28
Nov
09

But I Know Someone Who Is

I recently watched the movie “He’s Just Not That Into You.” I’m not a chick flick kind of girl, but I liked this movie. I could relate to the main character’s overwhelming sense of neediness. She was constantly being rejected by guys, and she was clueless as to why she couldn’t snag one.

I used to be boy crazy. I don’t know when this actually started, but I was pretty little. I recently came across a note I had written in the first grade telling Tim Crane I loved him and asking him to marry me. When I hit puberty, I would try to get boys’ attention by being loud and doing stupid things. During this time, I acquired a camera and started taking pictures of guys that I liked when they weren’t looking. Sometimes they would give me dirty looks because I wasn’t quite as subtle as I thought I was, and they got tired of me stalking them with my camera. I recently read part of my old diary where I wrote this, “I broke up with *Kyle today. I feel bad about that. But now I think I like *Bobby, and I wouldn’t mind getting with *Ryan.” I was so needy that one boy didn’t seem to satisfy. After tenth grade, when one of my boyfriends broke up with me, I stalked him and would just happen to appear different places where I knew he would be.
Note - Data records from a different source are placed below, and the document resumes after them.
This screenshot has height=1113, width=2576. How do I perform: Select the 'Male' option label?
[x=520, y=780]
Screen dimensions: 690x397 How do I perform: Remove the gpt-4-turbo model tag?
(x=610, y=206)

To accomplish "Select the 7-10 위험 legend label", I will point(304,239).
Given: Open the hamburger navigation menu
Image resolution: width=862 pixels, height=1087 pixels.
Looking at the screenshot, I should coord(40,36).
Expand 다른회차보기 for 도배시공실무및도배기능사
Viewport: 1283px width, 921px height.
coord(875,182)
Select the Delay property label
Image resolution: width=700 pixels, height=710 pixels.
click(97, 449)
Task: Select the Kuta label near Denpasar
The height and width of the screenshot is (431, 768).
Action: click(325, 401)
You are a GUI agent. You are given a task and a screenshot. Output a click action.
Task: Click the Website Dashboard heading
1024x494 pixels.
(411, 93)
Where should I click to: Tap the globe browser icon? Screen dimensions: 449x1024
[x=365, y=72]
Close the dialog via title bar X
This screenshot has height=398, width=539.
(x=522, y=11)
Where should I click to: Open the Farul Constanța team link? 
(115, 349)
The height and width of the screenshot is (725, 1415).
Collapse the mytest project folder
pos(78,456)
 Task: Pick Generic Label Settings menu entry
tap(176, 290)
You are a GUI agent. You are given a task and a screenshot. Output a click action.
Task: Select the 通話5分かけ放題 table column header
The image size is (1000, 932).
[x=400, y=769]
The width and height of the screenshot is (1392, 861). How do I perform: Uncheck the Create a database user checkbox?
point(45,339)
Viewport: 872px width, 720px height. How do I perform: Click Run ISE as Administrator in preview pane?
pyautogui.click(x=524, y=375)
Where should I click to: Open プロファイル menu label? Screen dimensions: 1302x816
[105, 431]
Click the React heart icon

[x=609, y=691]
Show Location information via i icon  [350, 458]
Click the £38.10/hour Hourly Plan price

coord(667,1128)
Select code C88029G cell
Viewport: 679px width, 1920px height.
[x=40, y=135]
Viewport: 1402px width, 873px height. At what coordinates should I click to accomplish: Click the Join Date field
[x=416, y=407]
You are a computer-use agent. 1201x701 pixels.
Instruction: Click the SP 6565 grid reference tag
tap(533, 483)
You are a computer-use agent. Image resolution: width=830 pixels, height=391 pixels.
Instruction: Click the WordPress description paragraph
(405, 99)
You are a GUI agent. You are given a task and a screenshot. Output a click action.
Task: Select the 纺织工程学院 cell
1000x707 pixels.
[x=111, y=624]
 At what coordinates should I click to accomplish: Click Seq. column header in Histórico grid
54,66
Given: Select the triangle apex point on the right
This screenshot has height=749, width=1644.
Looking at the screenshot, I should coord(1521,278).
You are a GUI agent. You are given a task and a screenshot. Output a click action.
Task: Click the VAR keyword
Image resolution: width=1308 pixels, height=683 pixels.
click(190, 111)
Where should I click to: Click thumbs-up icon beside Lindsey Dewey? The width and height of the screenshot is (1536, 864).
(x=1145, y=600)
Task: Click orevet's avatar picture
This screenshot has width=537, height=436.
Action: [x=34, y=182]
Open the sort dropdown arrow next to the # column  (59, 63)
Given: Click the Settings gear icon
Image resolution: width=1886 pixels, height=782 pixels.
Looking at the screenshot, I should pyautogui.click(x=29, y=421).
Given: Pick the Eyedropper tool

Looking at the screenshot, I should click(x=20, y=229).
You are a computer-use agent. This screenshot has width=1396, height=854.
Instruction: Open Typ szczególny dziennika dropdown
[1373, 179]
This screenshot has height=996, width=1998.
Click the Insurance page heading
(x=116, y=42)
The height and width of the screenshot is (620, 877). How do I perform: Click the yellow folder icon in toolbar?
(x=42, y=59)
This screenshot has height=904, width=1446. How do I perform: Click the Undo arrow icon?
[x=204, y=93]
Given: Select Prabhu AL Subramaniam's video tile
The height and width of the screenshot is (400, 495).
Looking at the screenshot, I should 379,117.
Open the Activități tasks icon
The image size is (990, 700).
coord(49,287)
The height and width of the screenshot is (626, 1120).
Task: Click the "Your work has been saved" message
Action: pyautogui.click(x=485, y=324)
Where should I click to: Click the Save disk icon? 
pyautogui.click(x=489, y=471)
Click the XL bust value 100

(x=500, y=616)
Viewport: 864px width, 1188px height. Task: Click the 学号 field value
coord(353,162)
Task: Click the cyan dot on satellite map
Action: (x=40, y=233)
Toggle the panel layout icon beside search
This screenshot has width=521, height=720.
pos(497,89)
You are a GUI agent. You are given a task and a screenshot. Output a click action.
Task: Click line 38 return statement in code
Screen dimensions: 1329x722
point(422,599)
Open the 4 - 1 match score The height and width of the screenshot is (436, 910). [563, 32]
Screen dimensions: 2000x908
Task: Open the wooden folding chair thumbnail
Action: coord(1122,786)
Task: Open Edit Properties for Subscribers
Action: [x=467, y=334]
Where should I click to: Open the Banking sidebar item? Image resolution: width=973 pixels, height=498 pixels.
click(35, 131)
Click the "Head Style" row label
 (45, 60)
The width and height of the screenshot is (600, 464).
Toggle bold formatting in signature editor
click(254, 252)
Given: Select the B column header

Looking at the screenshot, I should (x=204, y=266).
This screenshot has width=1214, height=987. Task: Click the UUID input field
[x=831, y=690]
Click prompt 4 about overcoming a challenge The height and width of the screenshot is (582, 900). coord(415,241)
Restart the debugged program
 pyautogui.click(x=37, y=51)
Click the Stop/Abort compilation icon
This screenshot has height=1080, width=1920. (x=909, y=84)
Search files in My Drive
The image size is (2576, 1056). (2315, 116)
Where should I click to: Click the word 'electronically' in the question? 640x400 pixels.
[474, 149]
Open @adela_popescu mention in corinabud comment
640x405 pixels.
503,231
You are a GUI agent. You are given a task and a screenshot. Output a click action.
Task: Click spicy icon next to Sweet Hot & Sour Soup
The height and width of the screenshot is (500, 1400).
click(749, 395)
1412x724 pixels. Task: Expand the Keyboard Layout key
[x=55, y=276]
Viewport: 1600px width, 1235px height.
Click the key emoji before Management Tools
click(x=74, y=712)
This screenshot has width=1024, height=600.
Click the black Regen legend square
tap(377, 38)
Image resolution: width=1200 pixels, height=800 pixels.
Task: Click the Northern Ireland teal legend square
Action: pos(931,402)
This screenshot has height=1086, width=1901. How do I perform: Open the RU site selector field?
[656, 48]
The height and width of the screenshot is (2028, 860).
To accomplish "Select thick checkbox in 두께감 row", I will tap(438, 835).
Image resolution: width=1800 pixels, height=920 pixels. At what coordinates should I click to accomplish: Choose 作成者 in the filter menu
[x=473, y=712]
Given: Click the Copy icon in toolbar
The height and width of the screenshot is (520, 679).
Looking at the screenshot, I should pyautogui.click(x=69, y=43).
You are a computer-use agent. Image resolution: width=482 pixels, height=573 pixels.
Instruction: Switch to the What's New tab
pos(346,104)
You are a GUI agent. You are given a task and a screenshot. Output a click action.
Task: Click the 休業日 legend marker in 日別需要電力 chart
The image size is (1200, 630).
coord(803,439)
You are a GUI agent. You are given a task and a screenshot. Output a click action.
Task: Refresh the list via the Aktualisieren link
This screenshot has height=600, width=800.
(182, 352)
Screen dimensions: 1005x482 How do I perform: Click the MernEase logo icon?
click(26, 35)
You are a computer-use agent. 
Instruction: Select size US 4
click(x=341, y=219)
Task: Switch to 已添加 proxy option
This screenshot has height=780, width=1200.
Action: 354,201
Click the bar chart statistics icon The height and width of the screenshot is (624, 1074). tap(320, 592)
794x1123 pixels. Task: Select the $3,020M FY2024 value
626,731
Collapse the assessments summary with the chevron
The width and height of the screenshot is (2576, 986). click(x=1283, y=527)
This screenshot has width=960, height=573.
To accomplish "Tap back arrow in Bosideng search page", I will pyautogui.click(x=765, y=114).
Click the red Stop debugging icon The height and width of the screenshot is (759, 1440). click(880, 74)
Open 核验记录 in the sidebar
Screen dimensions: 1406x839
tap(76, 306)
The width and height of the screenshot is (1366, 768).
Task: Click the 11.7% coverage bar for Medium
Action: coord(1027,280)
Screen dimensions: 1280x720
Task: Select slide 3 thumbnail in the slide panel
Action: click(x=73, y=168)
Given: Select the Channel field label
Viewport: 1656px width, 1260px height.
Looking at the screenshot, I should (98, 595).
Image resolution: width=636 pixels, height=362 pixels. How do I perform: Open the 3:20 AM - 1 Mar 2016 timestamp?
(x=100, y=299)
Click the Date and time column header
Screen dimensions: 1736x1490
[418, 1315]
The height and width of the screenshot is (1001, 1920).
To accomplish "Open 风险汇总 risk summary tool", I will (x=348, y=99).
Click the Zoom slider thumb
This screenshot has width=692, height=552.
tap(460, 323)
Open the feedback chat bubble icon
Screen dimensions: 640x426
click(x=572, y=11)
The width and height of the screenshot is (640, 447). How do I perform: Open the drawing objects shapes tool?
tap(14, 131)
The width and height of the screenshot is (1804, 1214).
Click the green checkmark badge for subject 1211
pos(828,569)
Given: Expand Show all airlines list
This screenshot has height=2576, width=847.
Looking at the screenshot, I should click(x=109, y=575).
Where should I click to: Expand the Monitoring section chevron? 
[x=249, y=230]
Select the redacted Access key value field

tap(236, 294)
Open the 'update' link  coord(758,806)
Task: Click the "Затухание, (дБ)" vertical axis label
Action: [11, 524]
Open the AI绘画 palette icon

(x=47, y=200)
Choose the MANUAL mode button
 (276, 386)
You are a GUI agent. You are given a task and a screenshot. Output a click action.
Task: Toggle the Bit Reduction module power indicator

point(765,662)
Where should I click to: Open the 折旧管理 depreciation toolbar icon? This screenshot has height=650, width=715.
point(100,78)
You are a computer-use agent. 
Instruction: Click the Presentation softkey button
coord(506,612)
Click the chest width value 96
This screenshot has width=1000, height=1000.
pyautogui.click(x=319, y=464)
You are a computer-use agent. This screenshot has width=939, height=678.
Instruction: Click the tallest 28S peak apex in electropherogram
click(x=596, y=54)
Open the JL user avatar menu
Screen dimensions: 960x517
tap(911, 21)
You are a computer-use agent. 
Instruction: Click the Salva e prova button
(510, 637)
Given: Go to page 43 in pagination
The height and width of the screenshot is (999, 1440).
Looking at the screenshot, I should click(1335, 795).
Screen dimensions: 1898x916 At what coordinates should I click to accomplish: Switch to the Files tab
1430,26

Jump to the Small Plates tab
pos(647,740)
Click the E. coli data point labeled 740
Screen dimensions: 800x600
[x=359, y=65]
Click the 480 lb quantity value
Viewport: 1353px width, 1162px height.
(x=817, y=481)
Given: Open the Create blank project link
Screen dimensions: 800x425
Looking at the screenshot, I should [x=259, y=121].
I can tell you, my neediness didn’t draw his heart back to mine…

In college though, I found a guy who enjoyed talking with me for hours on end, and I married him. Jeff and I still talk for hours, and he enjoys it because he loves me and we’ve always been great friends, but there is a limit. We have to eat; we have to sleep; we have to take care of our kids; we can’t talk all the time. It’s just not possible. Jeff’s good at helping me process through the stuff in my head…but sometimes he’s simply not available to do this. And then I feel rejected, but it isn’t because he has rejected me. It’s because I have such neediness, and he can’t meet all my needs. He’s not supposed to.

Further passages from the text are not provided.